For long spells, the affection around him was not just sentimental. It was tactical. Tomiyasu gave Arteta control.
That is what makes The Guardian’s latest World Cup free-agent XI such an interesting Arsenal footnote. Tomiyasu is listed among the most notable clubless players on the market, with the report noting that he played the full match in Japan’s last-32 defeat by Brazil after a late national-team recall.
For Arsenal, this is not a reason to regret the decision. It is a reminder of why the club’s squad planning has become less sentimental and more ruthless.
Why Did Arsenal Move On From Takehiro Tomiyasu?
The decision was rooted in availability. Tomiyasu’s Arsenal value was rarely in doubt when he was fit. He could play right-back, left-back and centre-back, and he understood the defensive demands of Arteta’s structure better than most squad players.
The problem was that Arsenal had reached a point where tactical trust was no longer enough. Reuters reported when his exit was confirmed that Tomiyasu left Arsenal by mutual agreement after an injury-hit spell in which he played only six minutes during the 2024/25 season, with knee and calf problems repeatedly disrupting his progress.
That record made the call feel unavoidable, even if the player remained popular. Arsenal were trying to move from a squad with useful options to one with dependable rotation. Tomiyasu, through no fault of his own, had become difficult to plan around.

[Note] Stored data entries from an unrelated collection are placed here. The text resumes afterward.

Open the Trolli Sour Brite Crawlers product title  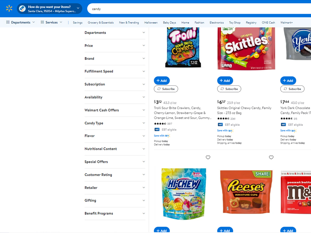(183, 113)
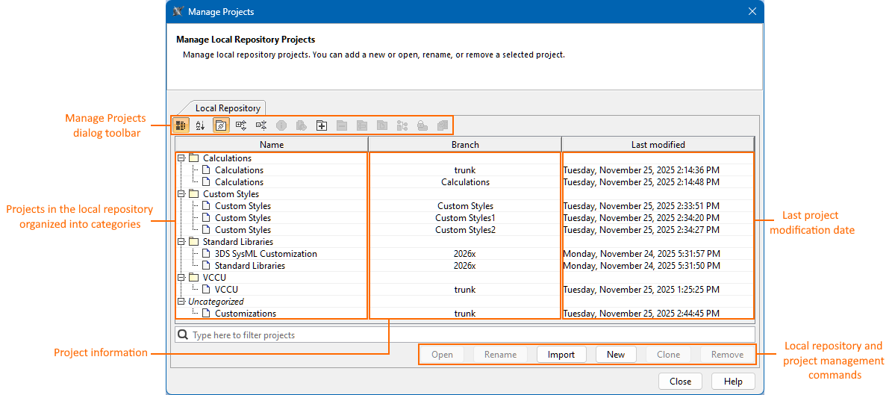Click the Import button
This screenshot has width=895, height=395.
pyautogui.click(x=561, y=355)
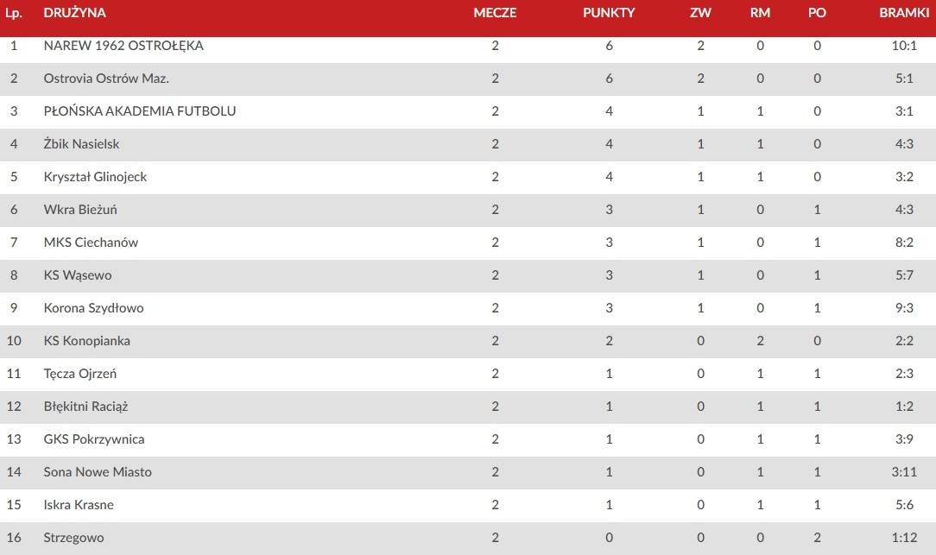Select Korona Szydłowo team name
This screenshot has width=936, height=555.
(x=94, y=308)
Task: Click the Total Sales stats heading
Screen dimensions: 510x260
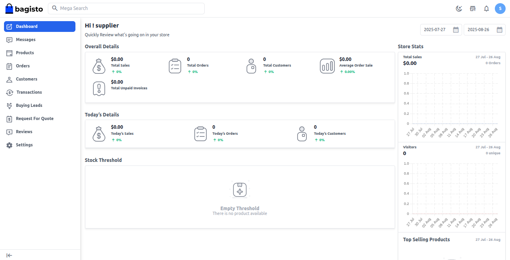Action: 412,57
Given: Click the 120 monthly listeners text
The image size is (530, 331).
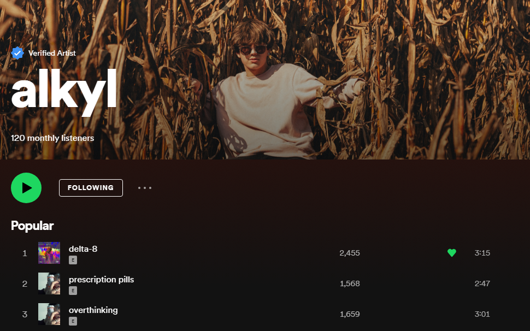Looking at the screenshot, I should [x=52, y=138].
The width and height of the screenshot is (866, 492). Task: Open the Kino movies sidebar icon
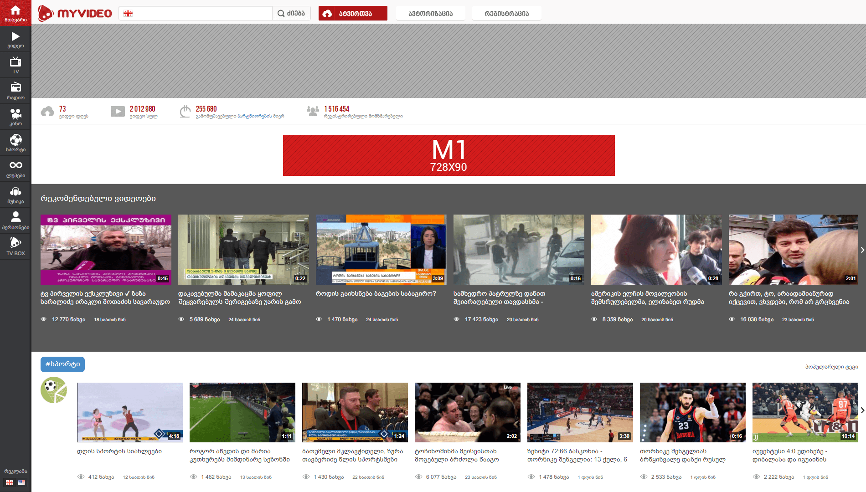tap(15, 117)
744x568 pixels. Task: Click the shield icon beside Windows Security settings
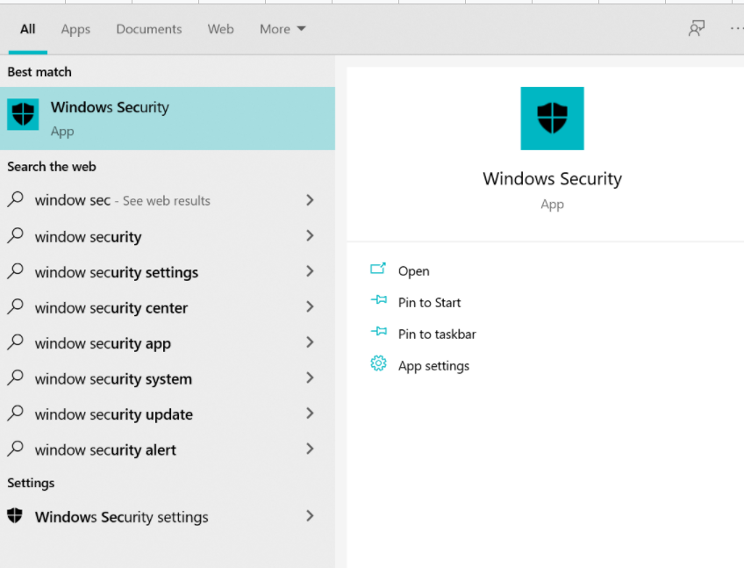tap(15, 516)
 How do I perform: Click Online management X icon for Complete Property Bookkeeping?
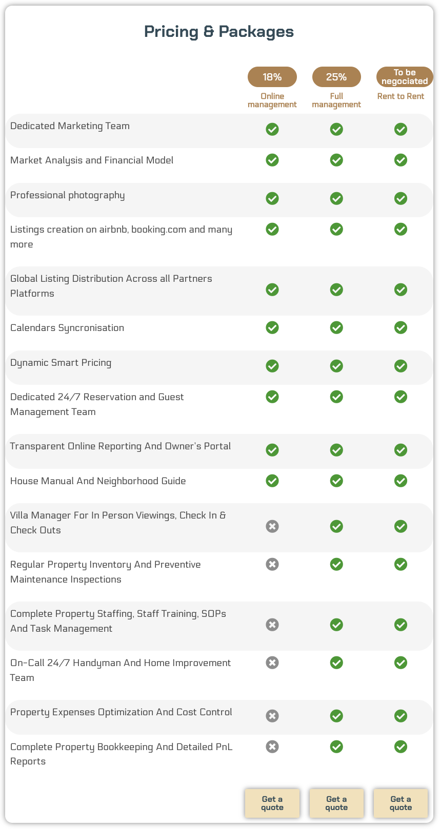(x=272, y=747)
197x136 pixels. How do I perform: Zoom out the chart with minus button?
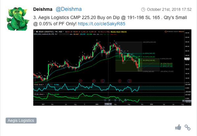(105, 100)
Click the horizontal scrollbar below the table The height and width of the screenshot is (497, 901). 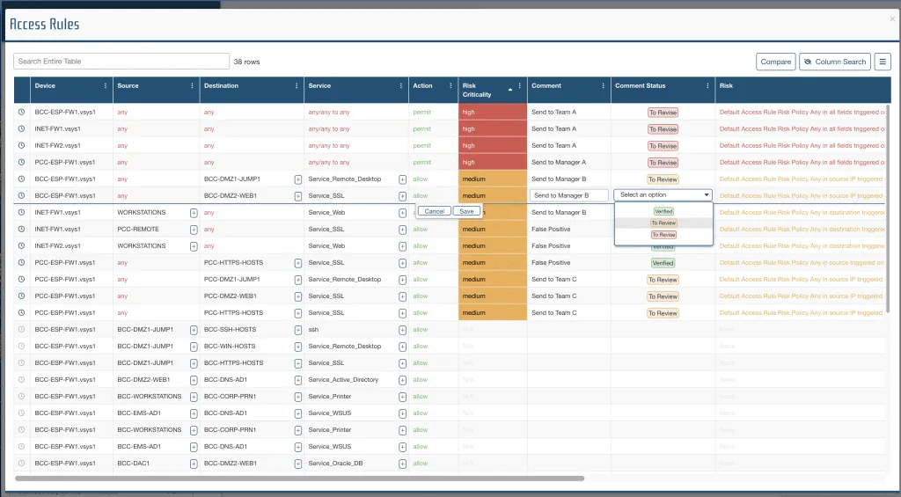pos(299,479)
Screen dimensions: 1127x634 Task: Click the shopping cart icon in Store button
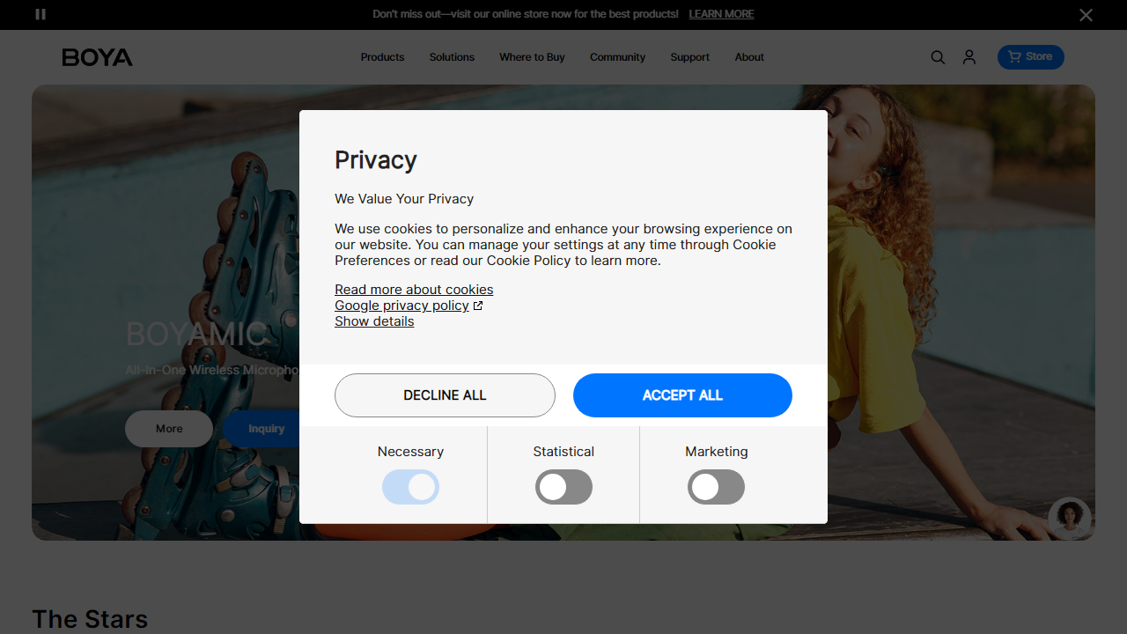(1014, 56)
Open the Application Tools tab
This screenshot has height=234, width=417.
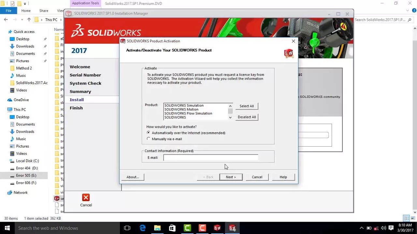[85, 3]
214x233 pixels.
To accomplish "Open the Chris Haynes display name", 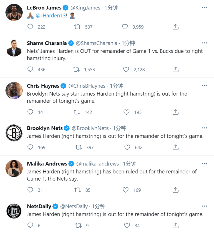I will point(43,86).
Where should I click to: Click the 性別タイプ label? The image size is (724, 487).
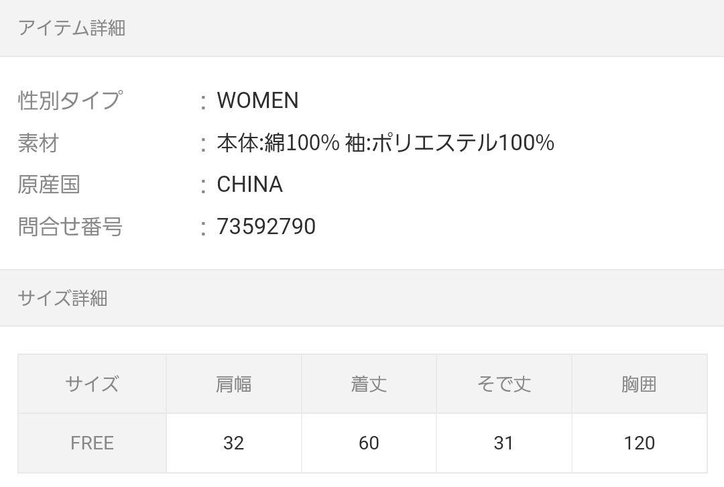(x=70, y=100)
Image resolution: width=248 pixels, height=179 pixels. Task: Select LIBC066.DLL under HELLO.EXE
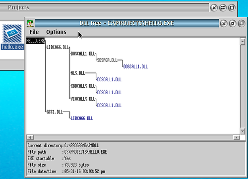[x=58, y=47]
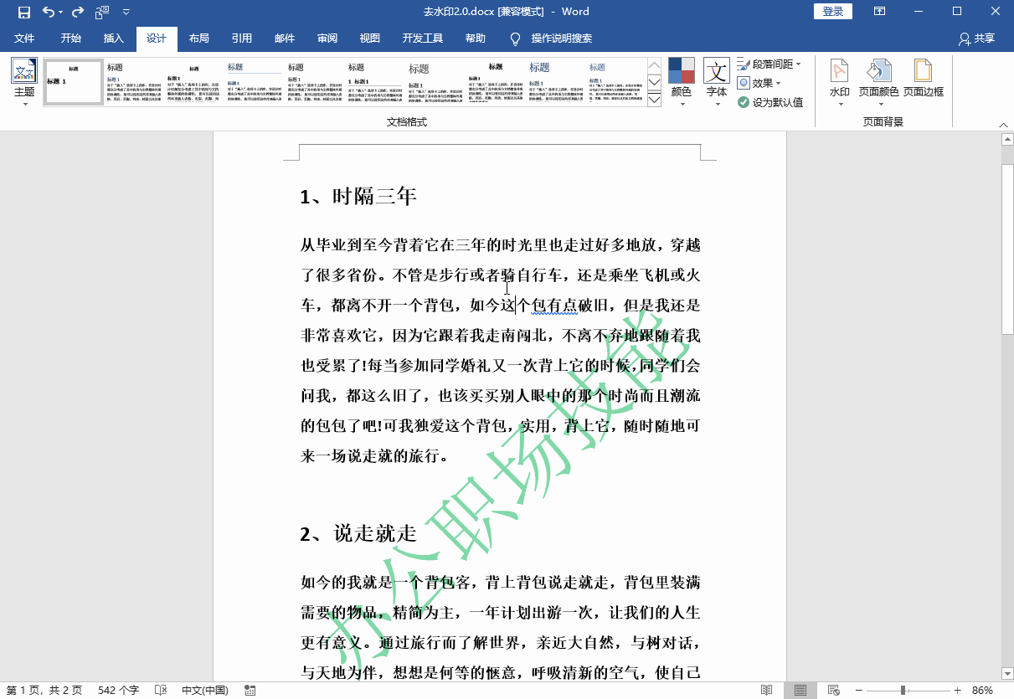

ReadArsenal has previously covered how Tomiyasu’s Arsenal spell still carried real emotional weight for supporters, with fans continuing to recognise the standard he reached when available. That affection is understandable. It also explains why his exit never felt like a simple squad trim.
What Did Tomiyasu Give Arsenal At His Best?
At his best, Tomiyasu gave Arsenal something every title-chasing squad needs: a low-maintenance defender who could solve several problems without asking for the team to change around him.
He was not a touchline right-back in the old sense. He could tuck inside, defend wide, cover the back post and help Arsenal manage games where Ben White, Gabriel, William Saliba or Oleksandr Zinchenko needed different protection around them.
His value was in the balance he brought to others. Tomiyasu rarely looked like the star of the system, but he often made the system cleaner.
That is the part Arsenal will remember most fondly. In the early Arteta years, when the squad still had gaps and compromises, Tomiyasu gave Arsenal a defender who could absorb tactical changes without turning them into weekly selection problems.
It is also why ReadArsenal later included him among the most underrated players of the Mikel Arteta era. Injuries limited the story, but they did not erase the level he reached when he was available.
Could Arsenal Use That Profile Now?
Yes — but not necessarily Tomiyasu himself.
Arsenal still need defenders who can cover multiple roles without weakening the structure. The difference now is that Arteta and the recruitment team need that flexibility with a cleaner availability record.
Tomiyasu’s career after Arsenal underlines both sides of the argument. The profile remains valuable. The risk attached to it has not disappeared.
There is also a wider lesson for Arsenal’s recruitment. Versatility is only useful if the player is available often enough for the manager to use it. A defender who can play three positions is a luxury when fit, but a complication when repeated absences leave the squad short.
Arteta’s squad now needs fewer emotional calls and more dependable options. Tomiyasu’s quality was never really the issue. Arsenal’s problem was the gap between what he could offer on paper and how often they could actually get him on the pitch.
The Verdict
Tomiyasu’s name appearing among the more intriguing free agents of the summer says plenty about his talent. A fit Tomiyasu would interest serious clubs. A fit Tomiyasu would still look useful in a squad built for Premier League and Champions League demands.
But Arsenal’s decision was not really about whether he could play. It was about whether they could keep waiting for him to be available.
The affection will stay, and rightly so. Tomiyasu was one of Arteta’s smartest early fixes and, for a time, one of the clearest examples of how Arsenal wanted to defend.
His post-Arsenal uncertainty does not rewrite that. It simply explains why a club chasing the biggest trophies had to move before the problem became permanent.